Pendant que les Etats-Unis commémoraient samedi les 20 ans des attentats du 11-Septembre, à Kaboul c’était le silence radio. La journée aurait dû être marquée par l’investiture du gouvernement dévoilé mardi, mais cela n’a pas été le cas. Les talibans et les différentes factions qui composent le mouvement semblent avoir encore besoin d’un peu de temps pour consolider leur pouvoir. Mais l’un des visages du nouvel exécutif sort d’ores et déjà du lot: le ministre de l’Intérieur, Sirajuddin Haqqani.
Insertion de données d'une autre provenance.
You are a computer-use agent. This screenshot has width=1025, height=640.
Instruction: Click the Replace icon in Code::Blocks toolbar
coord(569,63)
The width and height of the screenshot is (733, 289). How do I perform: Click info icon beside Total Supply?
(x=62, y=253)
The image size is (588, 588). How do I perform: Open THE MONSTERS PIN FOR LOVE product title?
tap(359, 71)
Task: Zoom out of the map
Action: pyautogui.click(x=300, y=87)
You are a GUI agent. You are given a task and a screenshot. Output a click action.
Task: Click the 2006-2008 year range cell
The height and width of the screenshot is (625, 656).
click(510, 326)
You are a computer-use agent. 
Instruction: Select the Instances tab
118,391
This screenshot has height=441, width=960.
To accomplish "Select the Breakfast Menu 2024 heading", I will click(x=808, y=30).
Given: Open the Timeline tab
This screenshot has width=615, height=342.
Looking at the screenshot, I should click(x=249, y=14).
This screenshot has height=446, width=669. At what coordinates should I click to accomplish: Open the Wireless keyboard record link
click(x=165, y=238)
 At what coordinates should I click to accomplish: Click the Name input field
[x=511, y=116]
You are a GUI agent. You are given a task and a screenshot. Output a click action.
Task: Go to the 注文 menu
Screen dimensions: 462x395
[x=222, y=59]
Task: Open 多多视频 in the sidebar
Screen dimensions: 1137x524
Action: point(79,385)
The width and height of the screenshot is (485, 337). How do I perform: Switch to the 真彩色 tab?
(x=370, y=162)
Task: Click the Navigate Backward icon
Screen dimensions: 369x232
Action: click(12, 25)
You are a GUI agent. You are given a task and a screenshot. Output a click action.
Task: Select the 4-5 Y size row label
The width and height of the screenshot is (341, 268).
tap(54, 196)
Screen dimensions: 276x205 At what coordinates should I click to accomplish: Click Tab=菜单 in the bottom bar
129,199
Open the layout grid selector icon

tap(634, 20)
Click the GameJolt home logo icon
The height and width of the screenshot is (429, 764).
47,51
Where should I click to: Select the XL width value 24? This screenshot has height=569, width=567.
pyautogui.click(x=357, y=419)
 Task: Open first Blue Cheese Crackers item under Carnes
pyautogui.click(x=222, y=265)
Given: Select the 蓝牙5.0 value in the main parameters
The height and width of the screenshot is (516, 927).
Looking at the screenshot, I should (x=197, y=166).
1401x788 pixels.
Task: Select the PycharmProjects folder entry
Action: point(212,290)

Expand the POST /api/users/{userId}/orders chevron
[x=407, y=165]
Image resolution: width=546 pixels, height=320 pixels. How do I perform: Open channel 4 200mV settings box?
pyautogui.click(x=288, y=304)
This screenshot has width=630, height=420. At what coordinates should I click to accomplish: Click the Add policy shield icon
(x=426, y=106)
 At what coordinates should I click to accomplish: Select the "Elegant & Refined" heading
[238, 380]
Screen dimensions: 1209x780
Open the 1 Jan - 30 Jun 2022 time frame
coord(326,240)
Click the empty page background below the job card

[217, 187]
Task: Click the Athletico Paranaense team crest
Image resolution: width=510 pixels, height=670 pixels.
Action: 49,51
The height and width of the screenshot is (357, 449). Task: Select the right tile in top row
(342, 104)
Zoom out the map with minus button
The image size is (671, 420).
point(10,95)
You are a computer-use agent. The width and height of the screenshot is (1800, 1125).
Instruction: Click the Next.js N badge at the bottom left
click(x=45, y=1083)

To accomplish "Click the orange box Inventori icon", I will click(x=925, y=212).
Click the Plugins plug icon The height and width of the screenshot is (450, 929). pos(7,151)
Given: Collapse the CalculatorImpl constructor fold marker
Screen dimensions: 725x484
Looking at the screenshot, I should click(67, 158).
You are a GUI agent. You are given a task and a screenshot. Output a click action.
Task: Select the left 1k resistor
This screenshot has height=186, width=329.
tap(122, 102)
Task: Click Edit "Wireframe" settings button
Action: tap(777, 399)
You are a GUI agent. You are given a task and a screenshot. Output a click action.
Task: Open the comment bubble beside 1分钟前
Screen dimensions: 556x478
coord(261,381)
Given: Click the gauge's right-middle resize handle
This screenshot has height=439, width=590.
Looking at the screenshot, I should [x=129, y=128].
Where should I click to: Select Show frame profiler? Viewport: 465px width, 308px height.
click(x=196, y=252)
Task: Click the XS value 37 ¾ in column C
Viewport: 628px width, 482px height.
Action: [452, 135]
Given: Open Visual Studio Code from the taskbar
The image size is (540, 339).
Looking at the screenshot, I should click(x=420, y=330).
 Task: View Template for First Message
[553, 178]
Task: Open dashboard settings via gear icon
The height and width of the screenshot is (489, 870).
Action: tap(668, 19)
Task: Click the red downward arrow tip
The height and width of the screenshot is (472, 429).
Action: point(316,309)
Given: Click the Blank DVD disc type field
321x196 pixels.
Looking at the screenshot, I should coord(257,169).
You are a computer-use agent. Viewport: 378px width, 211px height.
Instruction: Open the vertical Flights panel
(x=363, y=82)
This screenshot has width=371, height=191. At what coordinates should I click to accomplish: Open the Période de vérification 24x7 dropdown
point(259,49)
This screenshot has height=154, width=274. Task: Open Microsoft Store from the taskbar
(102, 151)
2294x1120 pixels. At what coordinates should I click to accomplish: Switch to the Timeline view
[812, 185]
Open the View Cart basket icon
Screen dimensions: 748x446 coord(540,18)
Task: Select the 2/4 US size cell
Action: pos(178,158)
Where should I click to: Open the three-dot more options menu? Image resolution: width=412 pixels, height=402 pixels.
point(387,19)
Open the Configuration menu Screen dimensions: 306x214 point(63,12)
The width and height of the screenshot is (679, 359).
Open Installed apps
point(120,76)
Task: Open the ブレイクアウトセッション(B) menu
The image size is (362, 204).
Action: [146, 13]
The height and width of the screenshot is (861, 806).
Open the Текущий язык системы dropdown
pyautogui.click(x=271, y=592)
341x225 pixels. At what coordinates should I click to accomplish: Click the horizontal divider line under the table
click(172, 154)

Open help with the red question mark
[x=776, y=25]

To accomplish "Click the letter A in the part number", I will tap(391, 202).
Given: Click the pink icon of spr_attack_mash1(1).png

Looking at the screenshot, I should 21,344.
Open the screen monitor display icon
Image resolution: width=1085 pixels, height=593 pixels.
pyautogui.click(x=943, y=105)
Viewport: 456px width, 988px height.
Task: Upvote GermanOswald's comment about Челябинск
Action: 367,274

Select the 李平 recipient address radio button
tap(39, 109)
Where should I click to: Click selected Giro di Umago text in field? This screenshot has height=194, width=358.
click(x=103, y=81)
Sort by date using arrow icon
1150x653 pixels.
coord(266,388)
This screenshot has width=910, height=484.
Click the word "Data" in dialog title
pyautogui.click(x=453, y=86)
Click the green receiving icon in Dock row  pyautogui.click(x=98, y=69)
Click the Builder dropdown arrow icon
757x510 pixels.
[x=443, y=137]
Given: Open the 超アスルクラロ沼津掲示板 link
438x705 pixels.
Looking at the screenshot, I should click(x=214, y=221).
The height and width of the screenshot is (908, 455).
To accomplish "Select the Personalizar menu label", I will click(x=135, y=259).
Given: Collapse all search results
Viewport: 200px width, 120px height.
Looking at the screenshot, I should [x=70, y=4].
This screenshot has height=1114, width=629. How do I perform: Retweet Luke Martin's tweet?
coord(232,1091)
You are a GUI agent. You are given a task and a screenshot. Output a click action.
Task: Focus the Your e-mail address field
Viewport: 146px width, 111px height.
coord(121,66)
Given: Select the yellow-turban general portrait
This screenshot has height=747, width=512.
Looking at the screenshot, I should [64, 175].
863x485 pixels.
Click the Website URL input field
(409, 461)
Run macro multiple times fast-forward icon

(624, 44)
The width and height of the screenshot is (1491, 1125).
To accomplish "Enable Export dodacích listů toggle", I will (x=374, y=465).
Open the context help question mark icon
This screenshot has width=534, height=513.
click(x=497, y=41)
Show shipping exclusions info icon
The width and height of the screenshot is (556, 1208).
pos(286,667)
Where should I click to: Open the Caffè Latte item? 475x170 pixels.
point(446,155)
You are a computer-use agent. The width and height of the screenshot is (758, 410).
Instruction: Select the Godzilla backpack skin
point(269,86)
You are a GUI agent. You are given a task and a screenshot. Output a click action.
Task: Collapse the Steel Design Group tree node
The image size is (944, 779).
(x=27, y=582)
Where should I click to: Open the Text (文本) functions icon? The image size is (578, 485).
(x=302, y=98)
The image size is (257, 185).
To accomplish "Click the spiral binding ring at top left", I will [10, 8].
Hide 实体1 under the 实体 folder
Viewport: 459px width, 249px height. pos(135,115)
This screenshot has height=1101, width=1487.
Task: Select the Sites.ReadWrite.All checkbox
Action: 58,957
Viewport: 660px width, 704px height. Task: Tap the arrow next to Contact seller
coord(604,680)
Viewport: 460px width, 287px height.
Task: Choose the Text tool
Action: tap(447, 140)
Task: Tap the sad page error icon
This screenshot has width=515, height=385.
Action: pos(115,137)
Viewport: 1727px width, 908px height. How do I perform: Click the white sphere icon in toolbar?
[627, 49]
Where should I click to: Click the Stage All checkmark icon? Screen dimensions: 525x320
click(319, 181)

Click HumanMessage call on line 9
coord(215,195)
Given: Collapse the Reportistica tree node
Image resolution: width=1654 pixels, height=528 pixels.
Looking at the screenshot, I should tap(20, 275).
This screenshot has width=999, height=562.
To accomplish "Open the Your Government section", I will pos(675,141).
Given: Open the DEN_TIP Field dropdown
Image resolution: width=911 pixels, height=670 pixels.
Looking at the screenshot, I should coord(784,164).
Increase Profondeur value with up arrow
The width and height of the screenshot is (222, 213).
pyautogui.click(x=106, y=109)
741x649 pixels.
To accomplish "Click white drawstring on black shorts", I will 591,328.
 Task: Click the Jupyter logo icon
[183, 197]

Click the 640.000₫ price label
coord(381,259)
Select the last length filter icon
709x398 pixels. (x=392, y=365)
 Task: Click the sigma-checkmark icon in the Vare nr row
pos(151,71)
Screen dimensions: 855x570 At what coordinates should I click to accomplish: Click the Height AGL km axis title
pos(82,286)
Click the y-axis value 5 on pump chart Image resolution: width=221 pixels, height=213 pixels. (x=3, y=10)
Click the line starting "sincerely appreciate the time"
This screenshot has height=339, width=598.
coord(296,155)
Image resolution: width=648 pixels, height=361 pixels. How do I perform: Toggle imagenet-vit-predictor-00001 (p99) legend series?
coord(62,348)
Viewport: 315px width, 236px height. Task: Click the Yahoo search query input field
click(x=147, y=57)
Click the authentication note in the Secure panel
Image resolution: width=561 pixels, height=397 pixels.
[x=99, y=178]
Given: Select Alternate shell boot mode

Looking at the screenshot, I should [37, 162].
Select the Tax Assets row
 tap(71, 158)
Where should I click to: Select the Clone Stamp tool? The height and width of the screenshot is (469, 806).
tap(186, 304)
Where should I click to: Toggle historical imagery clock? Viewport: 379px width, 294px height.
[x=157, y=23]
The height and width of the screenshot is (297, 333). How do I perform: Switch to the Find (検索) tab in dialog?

L’homme figure sur la liste noire des services de renseignements américains, qui le considèrent comme un terroriste. Il est à la tête d’un clan crucial en Afghanistan, longtemps proche d’Al-Qaida. Il y a quelques semaines à peine, approcher les Haqqani aurait été chose impossible. Tous vivaient cachés, certainement au Pakistan ou dans les montagnes des provinces afghanes de Paktia ou de Khost. L’organisation – le «réseau Haqqani» – est la plus crainte en Afghanistan. Elle est accusée d’avoir commis les actes terroristes les plus cruels de la longue guerre qui vient de se terminer. Jusqu’à récemment, ses membres, lorsqu’ils tombaient aux mains des forces de l’OTAN ou des services secrets de l’ancienne république islamique, le NDS, savaient qu’ils seraient torturés pendant des jours. Les voici représentés au sein du cabinet des ministres.